The 2012 Grenada Sailing Festival begins on Friday with races around the southern and eastern coasts, in waters the organizers say are some of the most challenging in the Caribbean.
It is that same water that attracts visitors to the region. The crystal blue sea is a haven for sailors, swimmers and scuba divers, keen to race, relax and explore in the island that is known for being a yachting destination.
Twenty one miles long and 12 miles wide, Grenada lies just north of Trinidad and Tobago. The island declared independence from Great Britain in 1974, and today, much of its culture reflects the African roots of the black majority.
Grenada is more commonly known as the "Spice Island" and is a major exporter of cinnamon and nutmeg.
Around 110, 000 people call Grenada home, with the largest town St George's having one of the Caribbean's most picturesque waterfronts. With the average temperatures teetering around the mid-to late 20s (degrees), the climate is perfect to enjoy the outdoors and gaze out towards the ocean. However the region is not immune to hurricanes.
Its long hurricane season, stretching from June until November, can sometimes be deadly. In 2004, Hurricane Ivan ripped through the area, killing dozens in the region and causing widespread damage.
If the festival inspires yachting enthusiasts to set sail, then there are plenty of marinas and inlets to dock for overnight stays. Eight marinas are dotted around the Grenada, and little inlets offer boats a sheltered place to drop an anchor. The festival centers around Port Louis Marina, just outside the capital.

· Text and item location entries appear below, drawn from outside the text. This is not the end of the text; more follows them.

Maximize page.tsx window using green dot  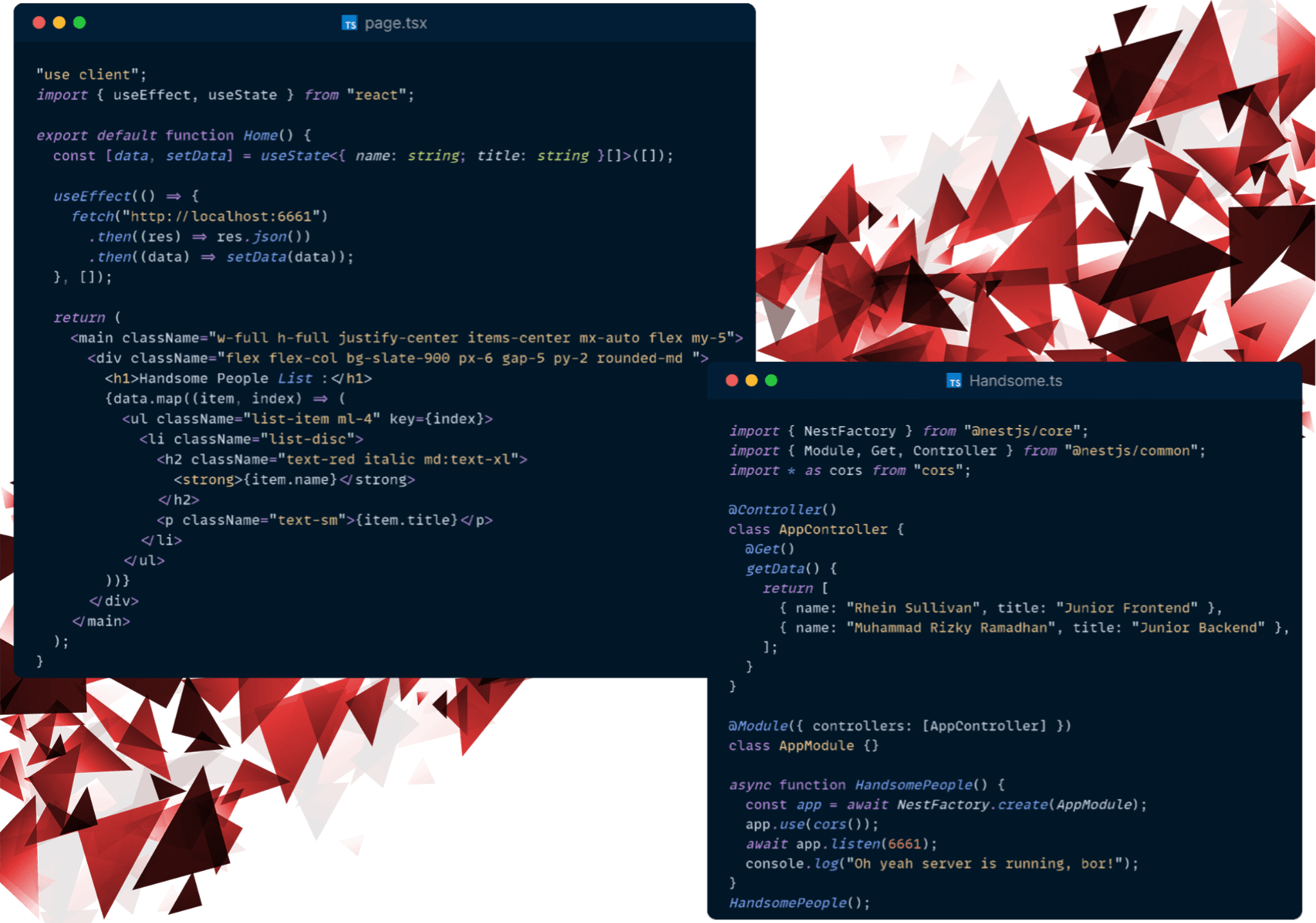point(80,23)
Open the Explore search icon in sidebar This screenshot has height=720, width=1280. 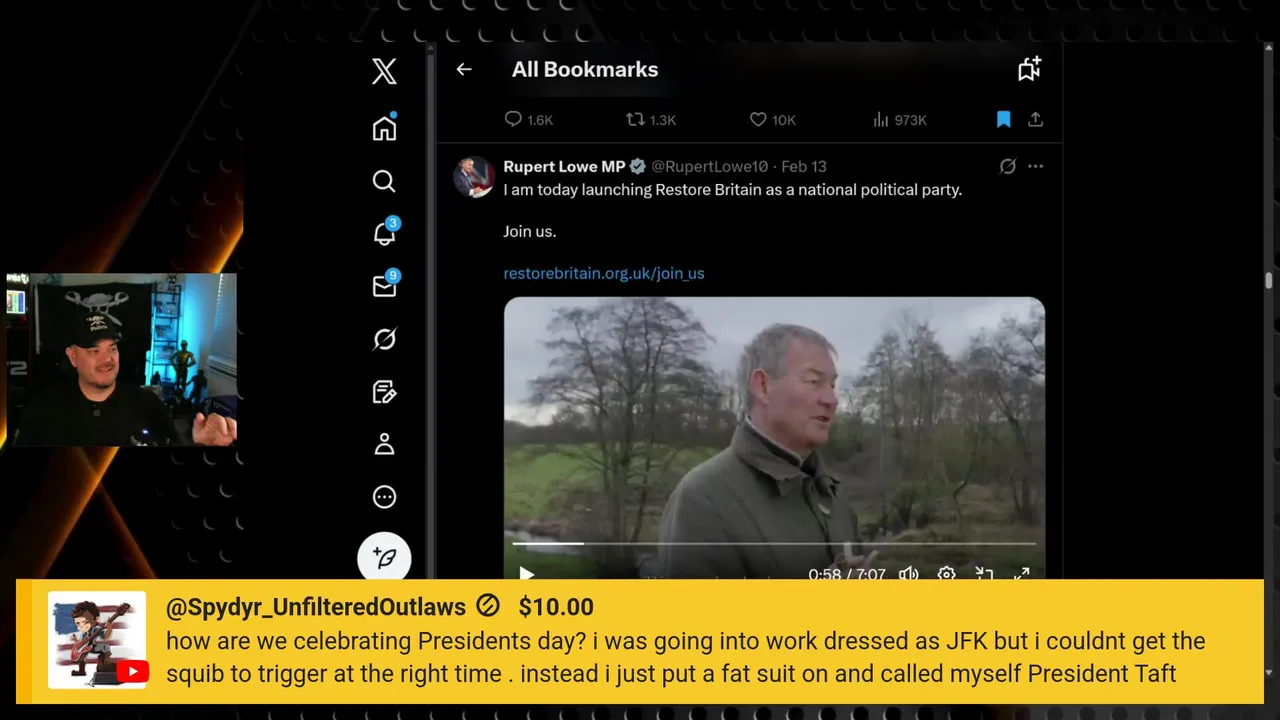tap(384, 181)
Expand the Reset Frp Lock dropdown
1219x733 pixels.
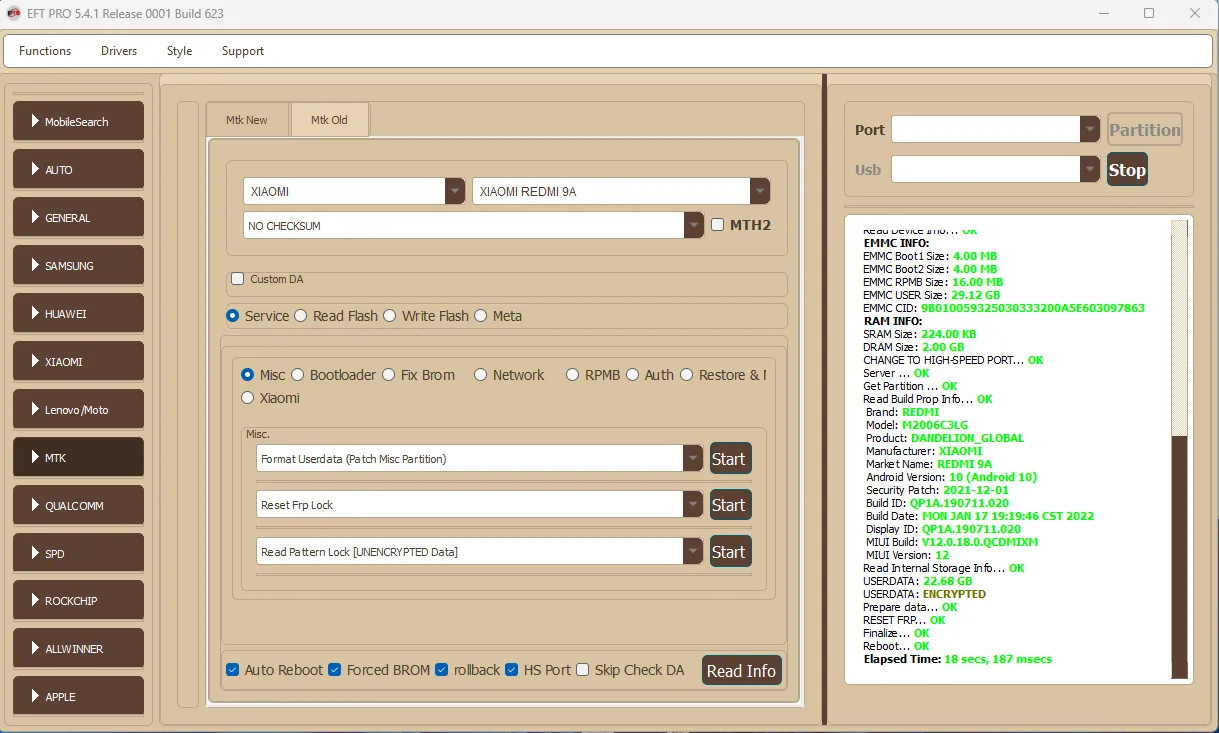[692, 505]
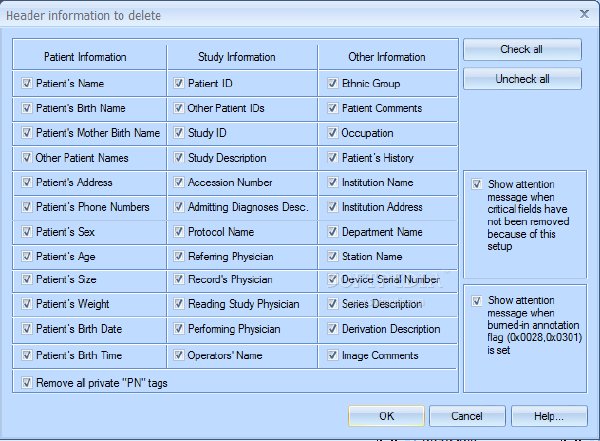Disable Patient's Birth Date deletion checkbox
The width and height of the screenshot is (600, 441).
pyautogui.click(x=26, y=329)

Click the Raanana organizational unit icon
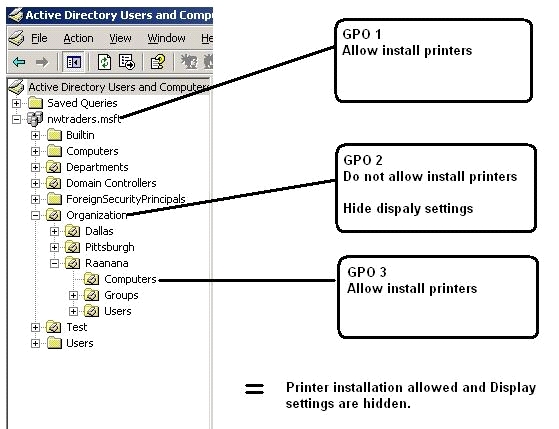click(x=73, y=263)
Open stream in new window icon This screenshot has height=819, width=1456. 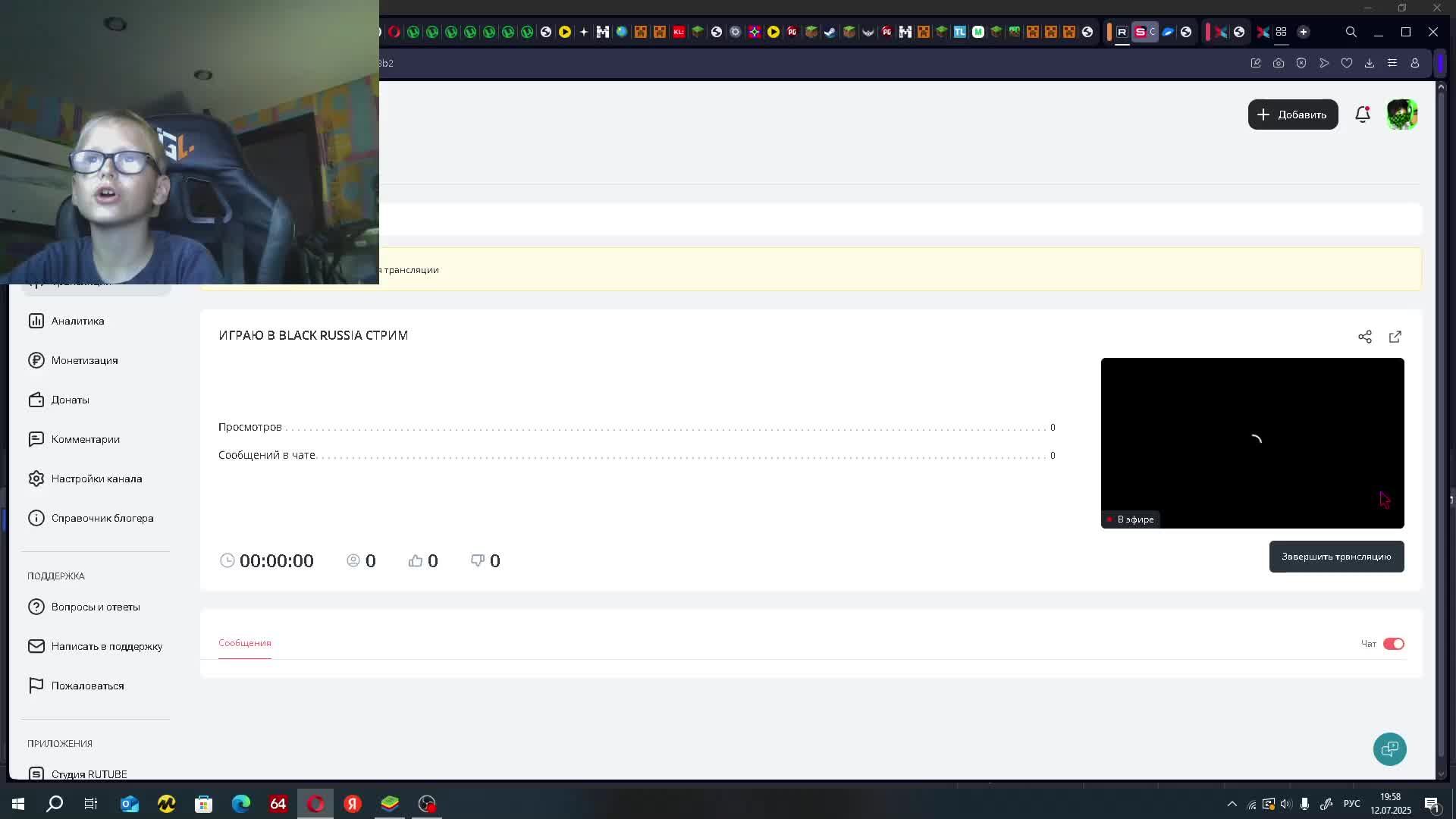pos(1395,337)
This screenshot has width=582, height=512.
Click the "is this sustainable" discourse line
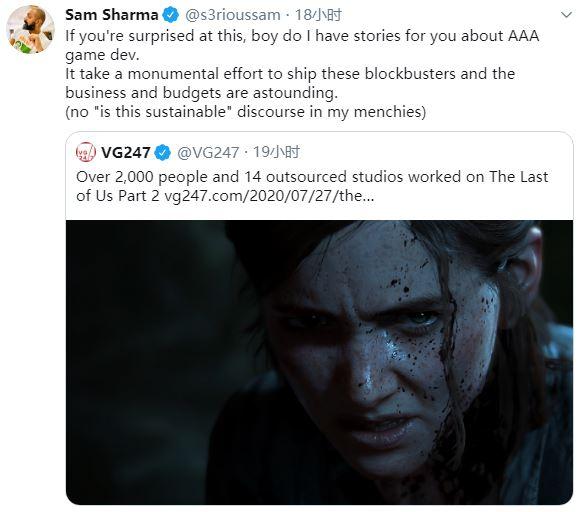246,112
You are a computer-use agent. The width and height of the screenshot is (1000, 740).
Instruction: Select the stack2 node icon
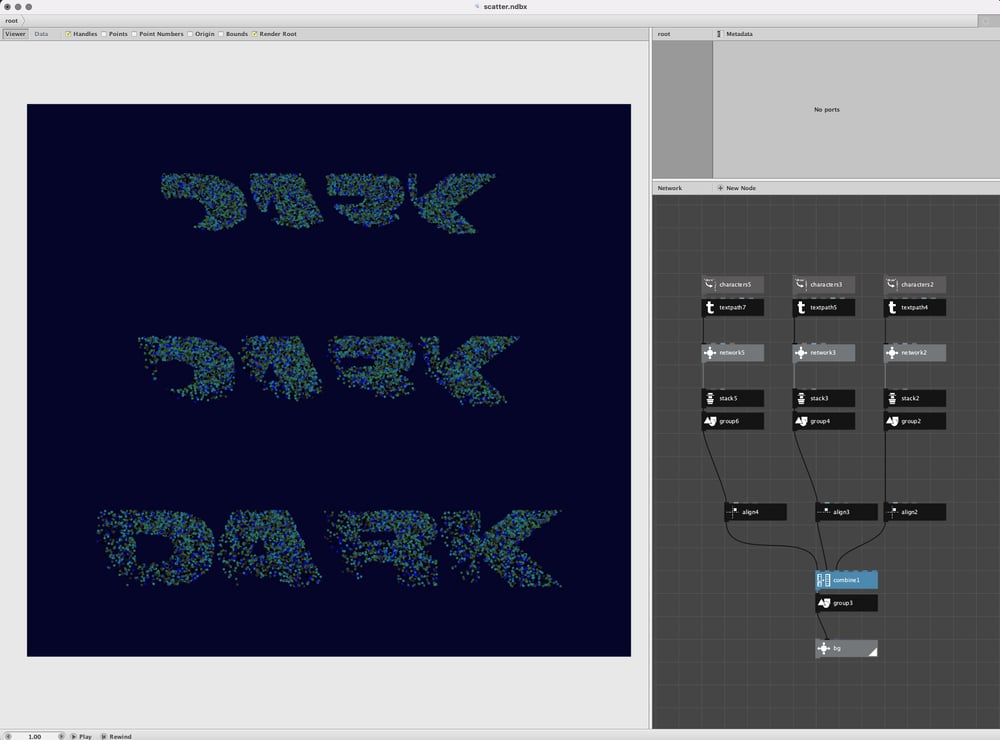point(892,399)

Joshua Yetman, a photographer who lives on the island said, "Society here isn't based on class or cash-flow - and those lack of barriers is openly evident during the sailing festival. Million dollar sailing yachts are crewed by visitors and locals alike.
"On any given vessel you might find a teacher, a doctor, an investment banker, or a leather-skinned yachtie who travels from festival to festival."
The crystal clear water of Grenada makes the island's surrounds ideal for diving. Reefs, shipwrecks and a sculpture park are features of the underwater world.
Within the island's protected marine area is Happy Valley, where authorities say divers will find a plethora of reef fish.
But it's not just the natural beauty that's said to captivate. The Bianca C shipwreck has been called the 'Titanic of the Caribbean'. The luxury liner sank outside the capital's harbor more than half a century ago and has since become a spectacular dive site. The sculptures under the sea is another of the breathtaking man-made sites. They were created by renowned English artist Jason de Caires Taylor to promote conservation awareness.
Undoubtedly a highlight of Grenada, people are divided as to which beach is the best. But one thing they do agree on is that with turquoise water the glides up the long stretches of white sand, the beaches are idyllic. Visitors who are hungry for the typical Grenadian experience should head to Grand Anse where bars and restaurants are sandwiched between the clear waters and surrounding hills.
The fashion conscious should try the beach resort of Laluna which is co-owned by an Italian fashion publicist. Famous fashion names are said to have stayed in the cottages along the beach. However for those wanting a quieter approach, locals recommend the secluded L'Anse aux Epines Beach on the island's south.